Mono Virus Linked To Some Cases of Lupus

MedicalResearch.com Interview with:

John B. Harley, MD, PhD Professor and Director David Glass Endowed Chair Center for Autoimmune Genomics and Etiology (CAGE) Department of Pediatrics University of Cincinnati Cincinnati Children’s Hospital Medical Center Cincinnati, Ohio 45229

Dr. Harley

John B. Harley, MD, PhD
Professor and Director
David Glass Endowed Chair
Center for Autoimmune Genomics and Etiology (CAGE)
Department of Pediatrics
University of Cincinnati
Cincinnati Children’s Hospital Medical Center
Cincinnati, Ohio 45229

MedicalResearch.com: What is the background for this study?

Response: Previous work has shown that Epstein-Barr virus infection is associated with systemic lupus erythematosus and studies of the origins of the autoimmune response have also suggested that the autoimmunity of this disease may originate with the immune response against this virus. In the meantime, many investigators have been studying the genetics of lupus over the past 25 years. They have found about 100 convincing genes that alter the risk of developing lupus.

MedicalResearch.com: What are the main findings?
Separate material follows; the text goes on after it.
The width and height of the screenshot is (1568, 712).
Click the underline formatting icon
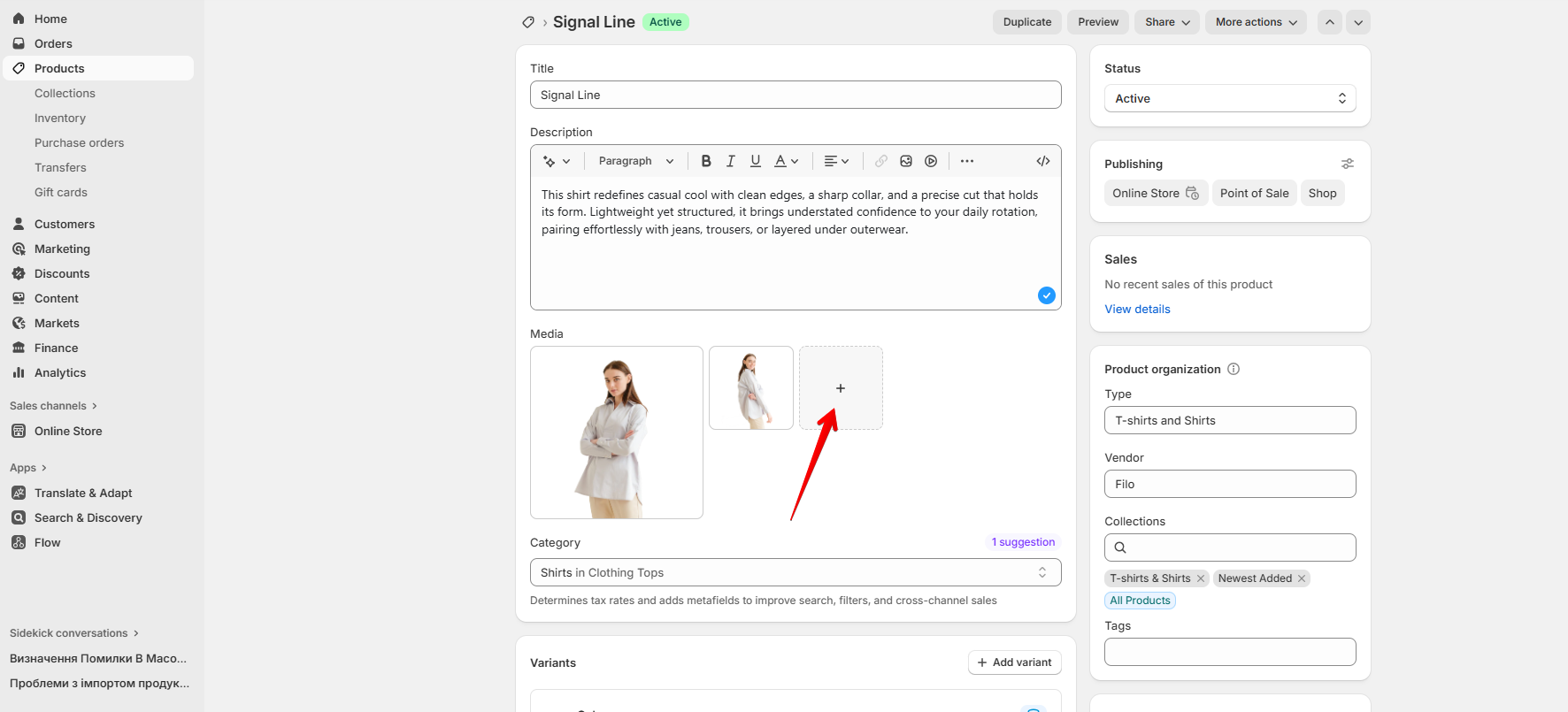click(755, 161)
Response: If the virus and the genes are even partly responsible for causing lupus, then they should be working together. We tested a prediction for proteins called “transcription factors” that bind DNA to help decide which genes are expressed and which are not. If Epstein-Barr virus is involved then we would expect that the transcription factors would be concentrated in or near the genes that change the risk for lupus. This is dramatically true for EBNA2 (Epstein-Barr virus nuclear antigen 2), a transcription co-factor that is made from the viral DNA and not from the DNA of the infected person.

It turns out that this observation is not only true for lupus, but is also observed for multiple sclerosis, rheumatoid arthritis, inflammatory bowel disease, type 1 diabetes, juvenile idiopathic arthritis, and celiac disease. These results suggest that Epstein-Barr virus may be involved in the origins of at least some of the patients with these diseases.
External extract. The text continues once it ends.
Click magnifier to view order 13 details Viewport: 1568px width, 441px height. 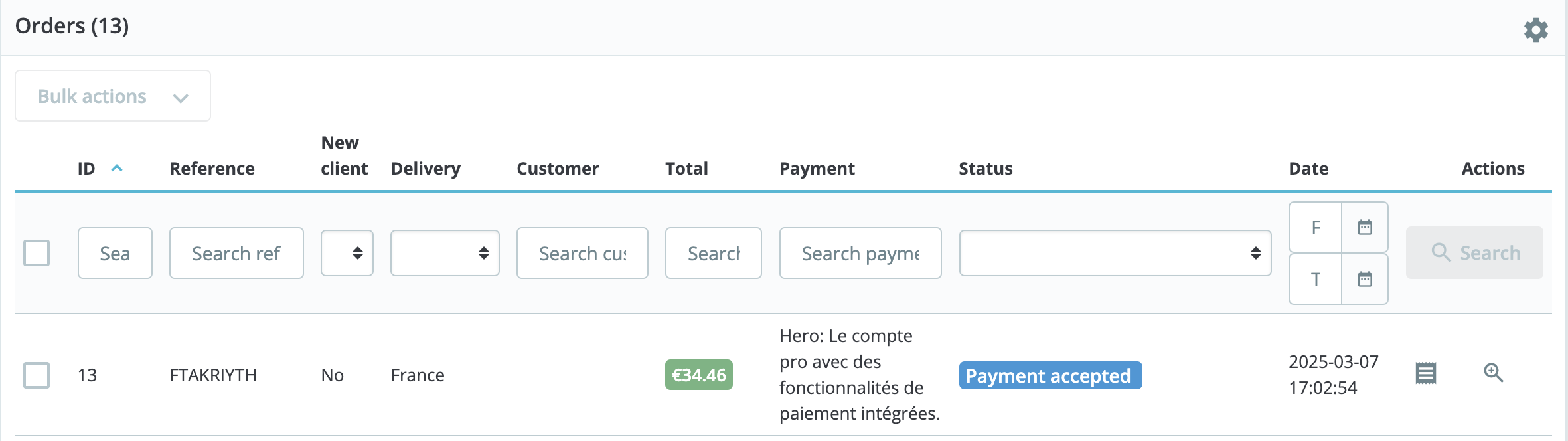coord(1493,373)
The finding that transcription factor binding is concentrated across the genes that change risk is found in our report in 2,264 examples in 94 diseases and physiological phenotypes (e.g., height) that suggest a way to understand how genetic differences alter our experience of life. 

MedicalResearch.com: What should readers take away from your report?

Response: Readers should understand the understanding mechanisms of disease empowers scientists to interfere in ways that result in better outcomes for patients by developing effective strategies for new therapeutics, management and preventive measures.

Your readers should appreciate that the circumstantial evidence has become much more convincing that Epstein-Barr virus is involved in causing at least some of the patients with lupus, as well as the other diseases whose genetics shows these unanticipated associations with the human DNA that is indirectly bound by EBNA2. 

MedicalResearch.com: What recommendations do you have for future research as a result of this work? 

Response: The challenge in this area of medical research is to understand the detail of gene regulation so that this knowledge can be used to change the outcome of diseases.  

Citations:

J Harley, et al. Transcription factors operate across disease loci, with EBNA2 implicated in immunity. Nature Genetics DOI: 10.1038/s41588-018-0102-3 (2018).